#### Instruções das tarefas
1 – No texto do recurso contra o despacho de suspensão da instância, em que dia estavam todos os sócios presentes na sede social?
2 – Prolongue o texto do recurso contra o despacho de suspensão da instância a partir da última frase apresentada.

#### Texto do documento
·····

Na sequência do despacho proferido de suspensão da instância, que teve como fundamento a putativa existência de uma causa prejudicial, nos termos do art. 272º do CPC, veio a Recorrente apresentar o presente recurso, por não concordar com o despacho, cuja fundamentação também não compreende, por inexistir.
B.  
O referido despacho surgiu sem qualquer requerimento ou contexto que o justificasse, pelo que a Requerente também não consegue identificar pela oportunidade o seu surgimento e a sua argumentação.
C.  
A verdade é que o despacho não tem qualquer fundamentação/justificação, motivo pelo qual não consegue a Requerente refutar os pressupostos considerados pelo tribunal, assim como também não os consegue compreender.
D.  
Sumariamente, no mesmo dia foram feitas duas atas, respeitantes a 2 assembleias gerais da sociedade ora Requerida.
E.  
Sucede que, tendo a Requerente tomado conhecimento desta circunstância e, pese embora sem conhecimento do conteúdo da ata, veio apresentar procedimento cautelar nos presentes autos, uma vez que houve uma convocatória para assembleia geral, no referido dia e na sede social, em cumprimento do disposto no art. 380º do CPC.
F.  
Efetivamente, no dia 31.03.2023 todos os sócios estavam presentes na sede social, porquanto houve uma convocatória, que se encontra junta como Doc. ... da petição inicial, que foi remetida para agendamento de assembleia geral de sócios.

·····

#### Registos sobre a localização de elementos em ecrãs
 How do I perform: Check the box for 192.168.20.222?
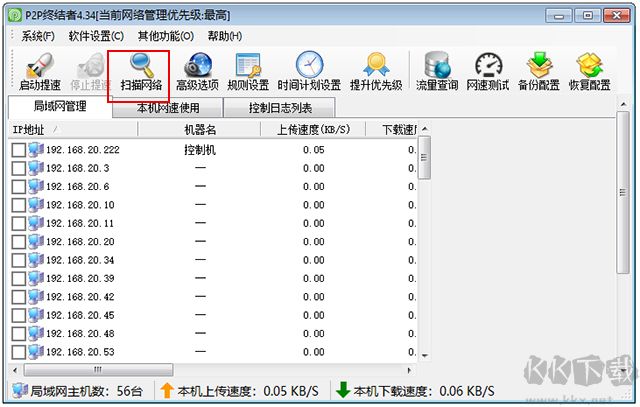[19, 150]
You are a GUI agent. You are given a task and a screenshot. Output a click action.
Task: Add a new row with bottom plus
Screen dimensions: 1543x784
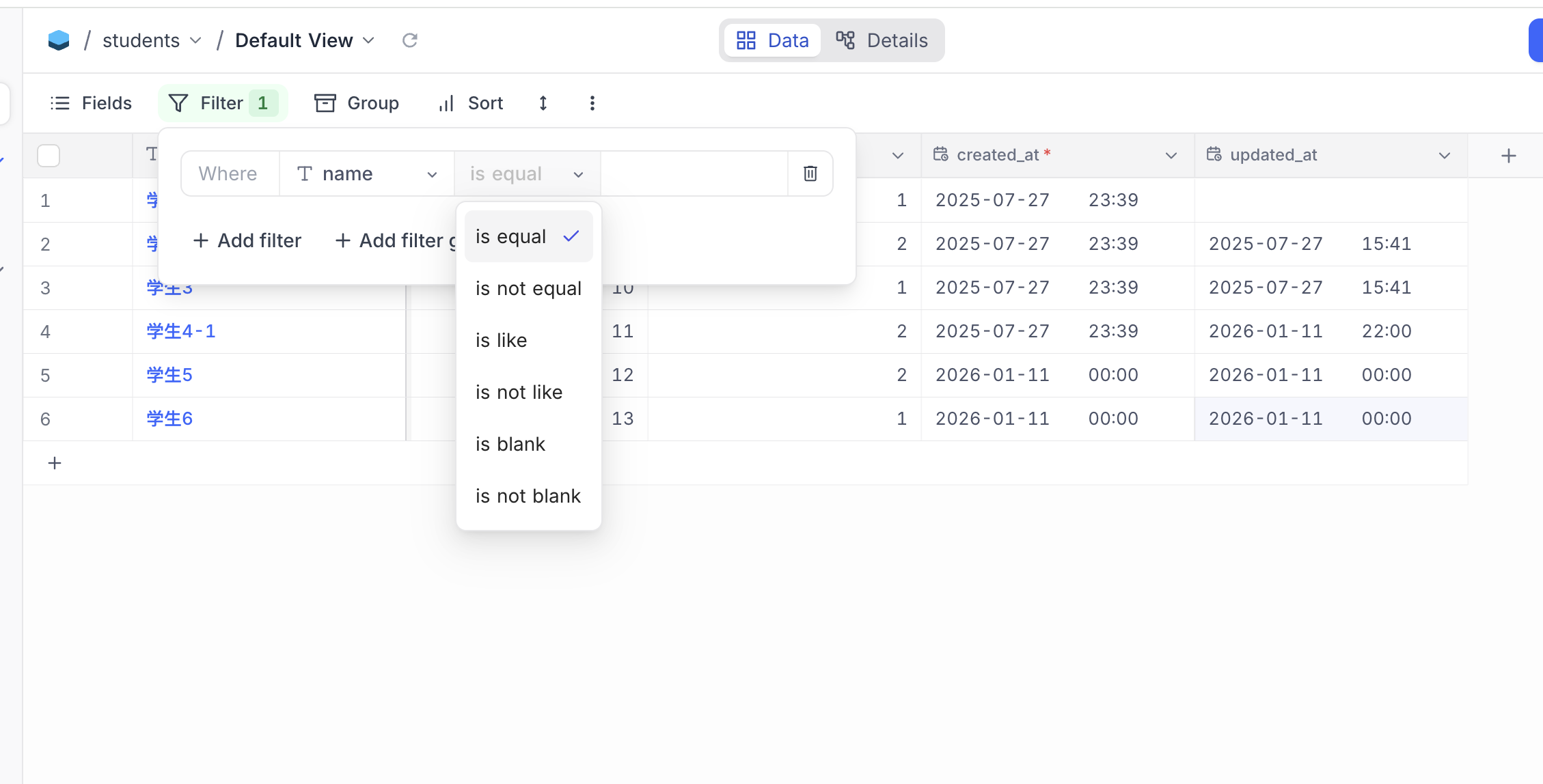tap(55, 463)
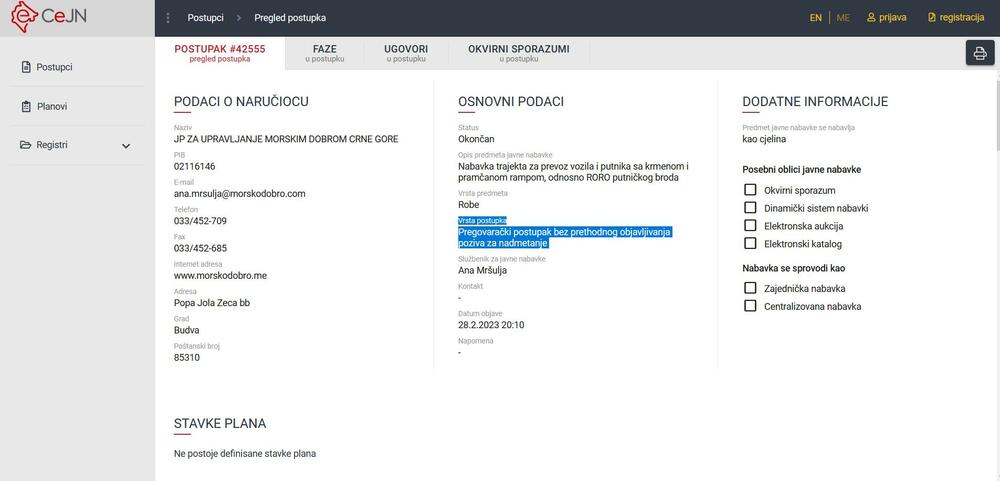Click the highlighted Vrsta postupka text
The height and width of the screenshot is (481, 1000).
564,237
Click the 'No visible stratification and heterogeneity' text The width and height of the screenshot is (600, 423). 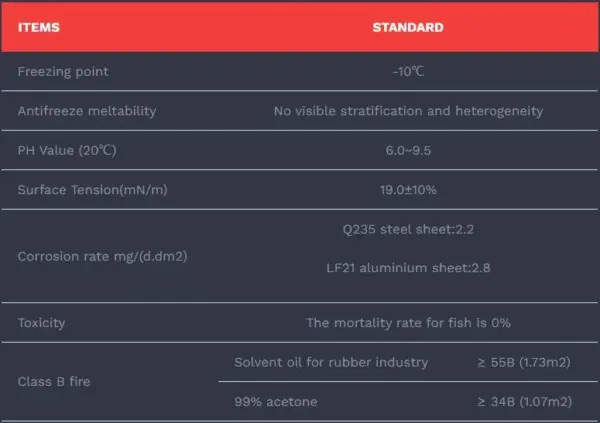408,111

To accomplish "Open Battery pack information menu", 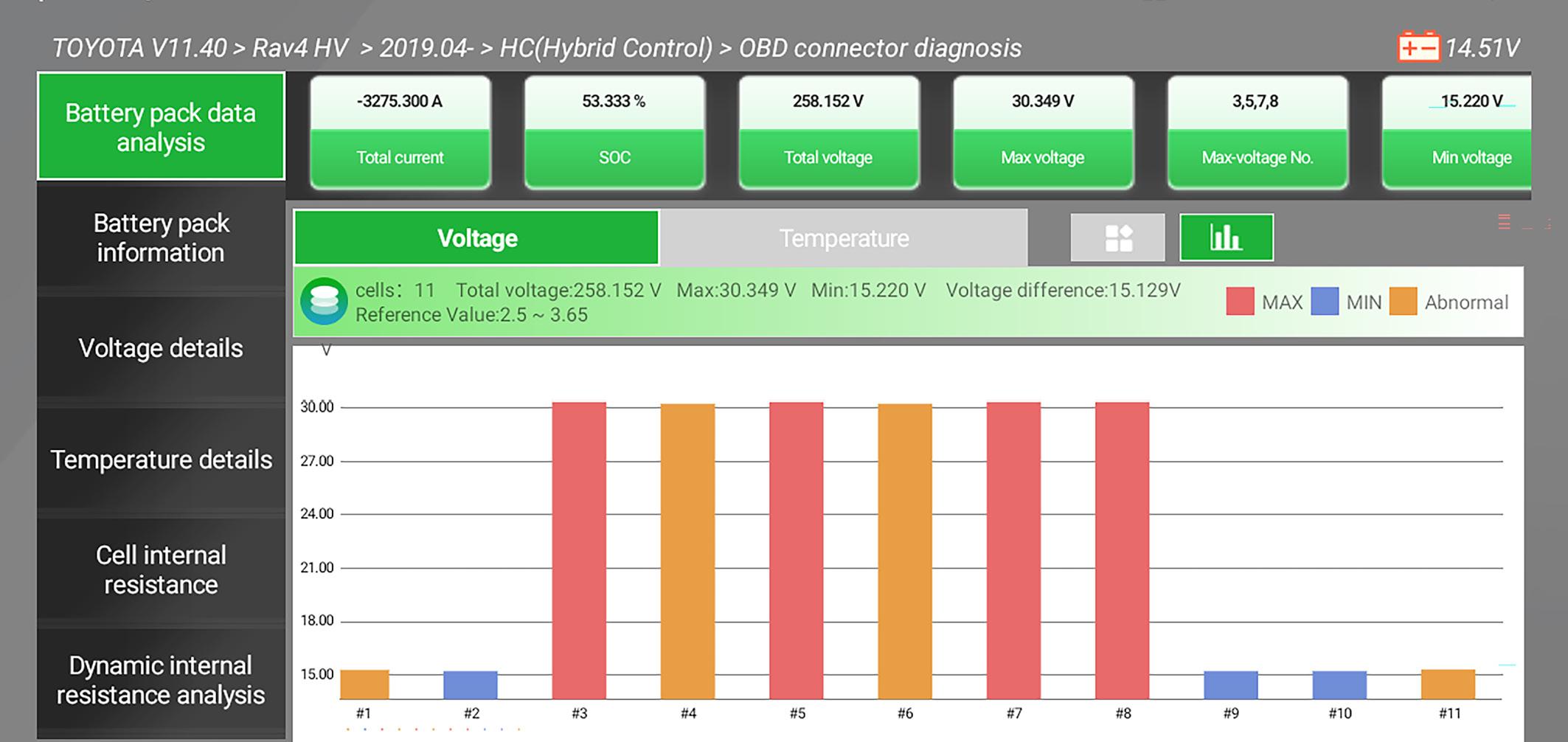I will (x=161, y=237).
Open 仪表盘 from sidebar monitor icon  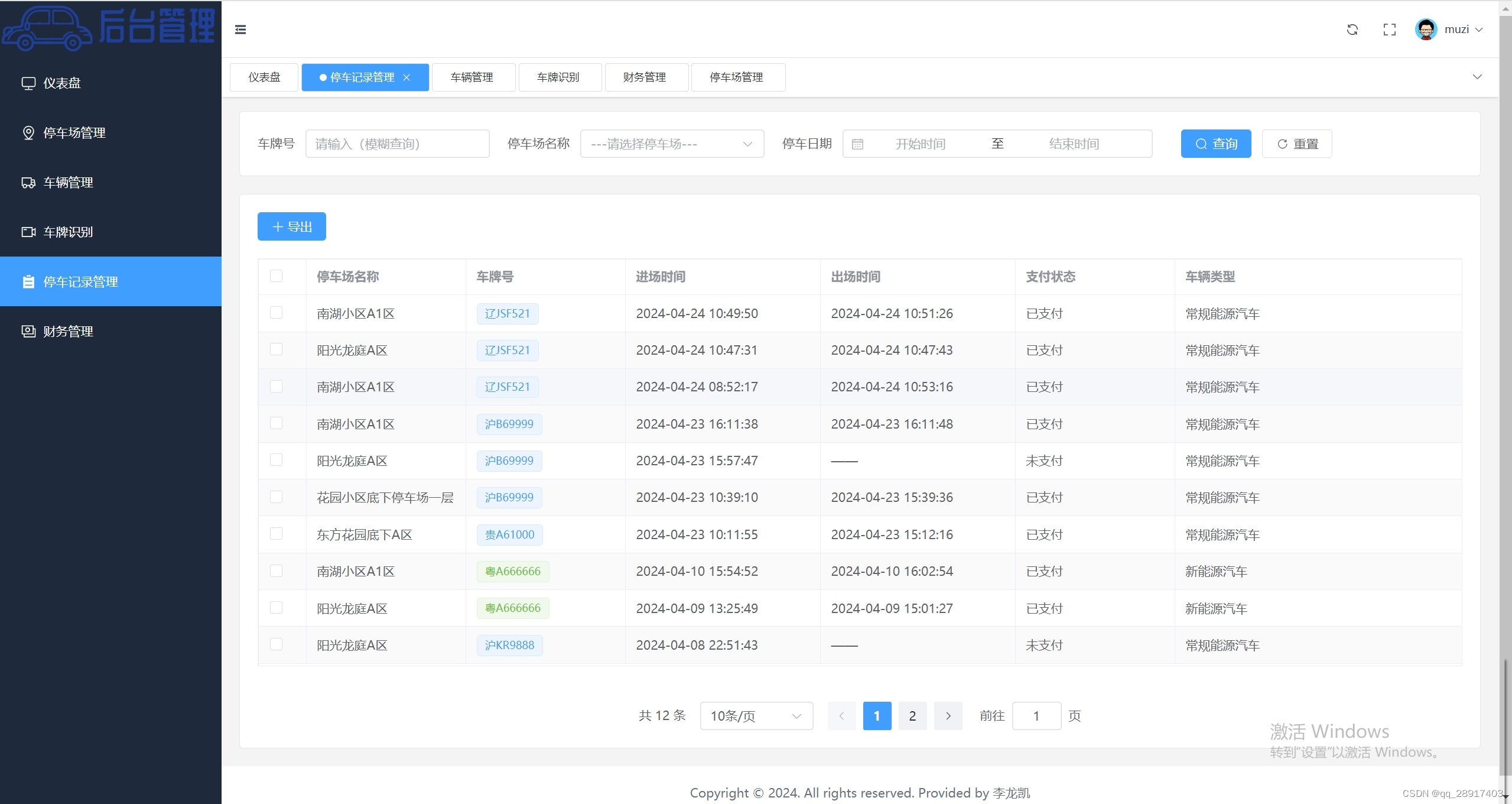click(x=28, y=83)
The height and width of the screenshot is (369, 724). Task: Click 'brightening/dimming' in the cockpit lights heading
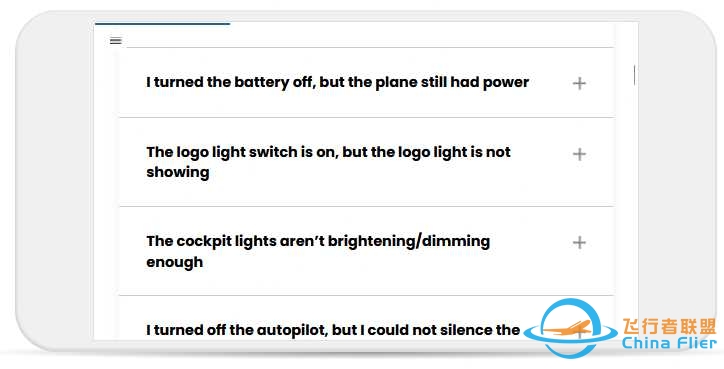click(409, 241)
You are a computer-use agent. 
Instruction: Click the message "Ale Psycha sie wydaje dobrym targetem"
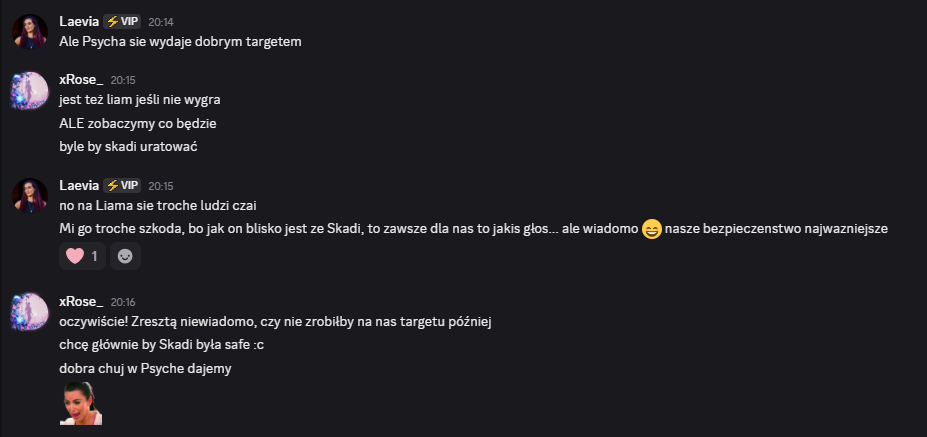[180, 41]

·····

#### Resultados
1 – No dia 31.03.2023.

2 –
G.  
Sucede que, na sequência do envio da referida convocatória, a sócia aqui Requerente/Recorrente requereu aditamento à ordem de trabalhos – cfr. Doc. ... da petição inicial -, tendo as gerentes inserido, não só os pontos da ordem de trabalhos requeridos pela Recorrente, mas também tendo inserido um outro ponto – Cfr. Doc. ... da petição inicial.
H.  
Ora, no dia da assembleia todos os sócios estavam presentes ou representados, tendo-se reunido e iniciado a assembleia na sala grande da sede social.
I.
Sucede que, logo no início e após discussão do tema da presidência da assembleia, com a qual a Sra. Notária, a sócia CC e o representante da sócia DD não concordaram, decidiram ausentar-se, comunicando que iam fazer outra assembleia na sala ao lado.
J.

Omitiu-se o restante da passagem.